Y entonces Leah sintió que todo se desmoronaba, que su castillo de papel sucumbía ante la pesada lluvia y que consigo las débiles esperanzas que había conseguido forjar para resistir un poco más también lo hacían. Todo se precipitaba al vacío, ella misma se precipitaba al vacío, un vacío que no sabía cuándo acabaría pero que sin duda había estado esperando esos últimos días. Ese conocimiento no le había servido de mucha ayuda, sin embargo. Nada es lo suficientemente doloroso hasta que lo vivimos en primera persona, y entonces ya es demasiado tarde para echarse atrás.

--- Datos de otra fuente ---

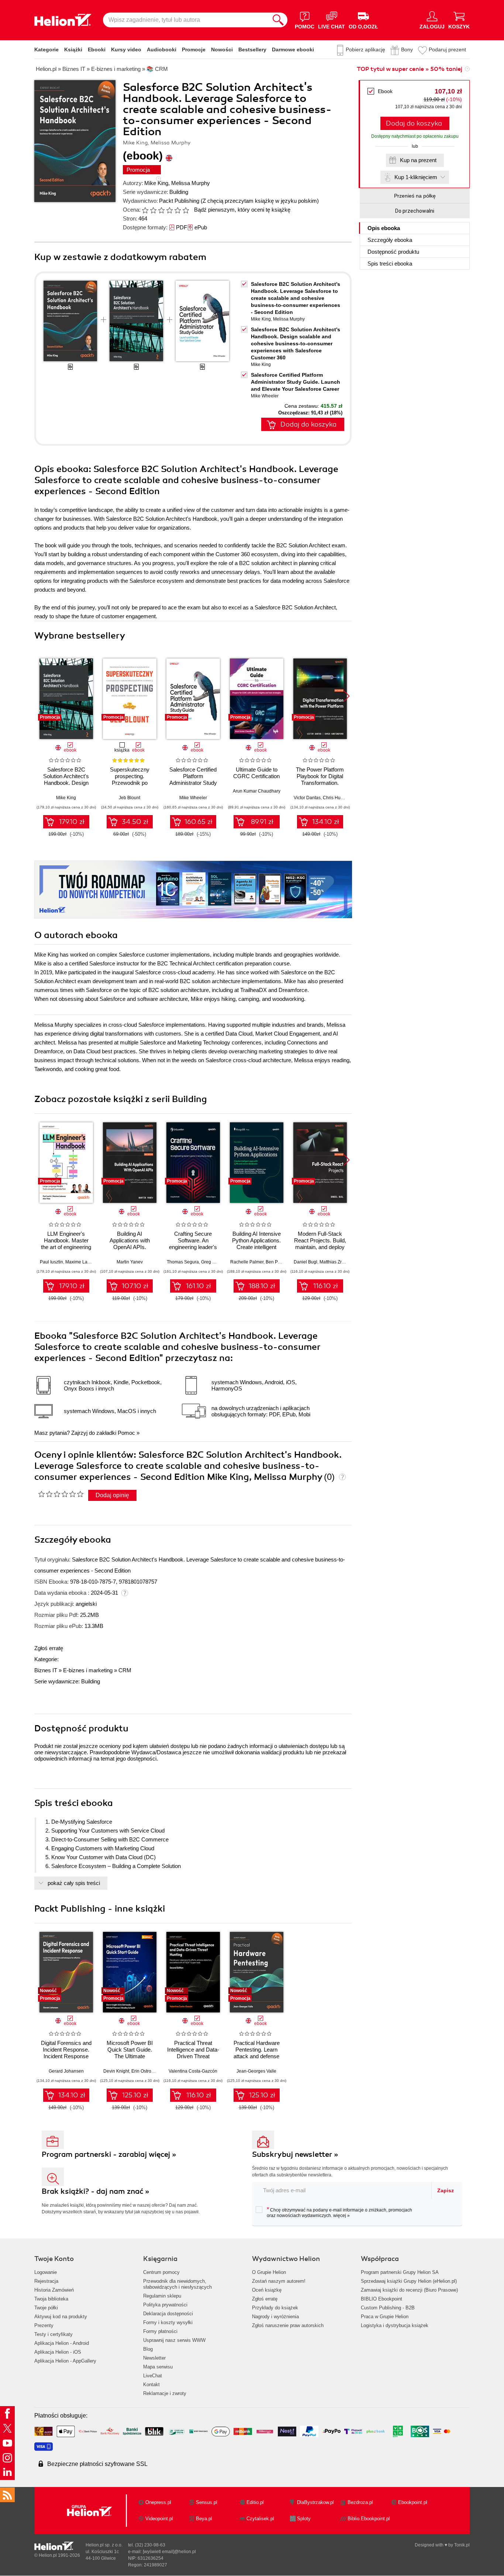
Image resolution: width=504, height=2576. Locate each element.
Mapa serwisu (158, 2367)
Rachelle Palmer (246, 1262)
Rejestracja (46, 2281)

Los buenos gestos, los detalles bonitos e inesperados, las risas, los recuerdos que siempre estarían en su memoria… el amor, en sí, al principio lo impregnó todo. Los abrazos que escondían todo aquello que no se atrevían a mostrar y también los sonrojos que demostraban más de lo que les hubiera gustado, los besos dulces, las caricias prohibidas, se convirtieron en una tentadora caída libre a la que ninguno de los dos pudo resistirse porque, en fin, se querían con locura. Las disputas, las pequeñas peleas en las que los dos creían tener la razón, algún que otro llanto, un “te odio” pronunciado por unos labios mentirosos, todo siempre terminaba de la misma manera: los dos deshaciendo el camino andado que los separaba y volviendo a casa corriendo. Leah empezó a entender el significado de la palabra felicidad, aunque sólo fuese por unos breves instantes y debido a que lo había encontrado a él en un mundo abarrotado de personas. ¿Por qué no arriesgarse? ¿Por qué no dejarse caer cuando sabían que habría alguien que les cogería entre sus brazos antes de sufrir el golpe? Lo que ellos no sabían es que, a veces, el amor no es suficiente para mantener a tu lado a una persona a la que amas…
De hecho, Leah llegó a entender tan bien la felicidad que le proporcionaba su amor que, con el paso del tiempo, supo que éste había cambiado… y de forma irreversible. Porque ahora su juego de miradas ya no era lo mismo, ninguno de los dos quería ganar en realidad, pero aun así ambos seguían jugando; los gestos cariñosos que antes se profesaban con espontaneidad pasaron a convertirse en una costumbre, una costumbre que no importaba si se obviaba un día, tal vez toda una semana. Donde antes hubo fuego, ahora sólo quedaban brasas, y éstas nunca fueron suficientes para iluminar un corazón entero.
Por las noches, Leah, acurrucada junto a la persona que le había dado tanto y a la que siempre creyó dueña de su pequeño infinito, se preguntaba cómo había sucedido aquello. ¿Qué había pasado para que su amor se hubiese convertido en un nostálgico recuerdo del pasado? ¿Quién había tenido la culpa? Pero, en realidad, ella sabía que no era culpa de nadie; bueno, tal vez del tiempo, aunque a Leah siempre le había gustado pensar que el tiempo no cambiaba las cosas, no generaba cambios, sino que sólo los hacía visibles a los demás.
El amor se apagó… y Leah lo sabía, al igual que él.
Cerró los ojos y sintió ese vacío en el pecho que tanto había estado esperando y que le decía que mañana, al pronunciar esa palabra que nunca hubiese querido que tuviesen que decirse el uno al otro, ninguno de los dos querría volver corriendo a casa.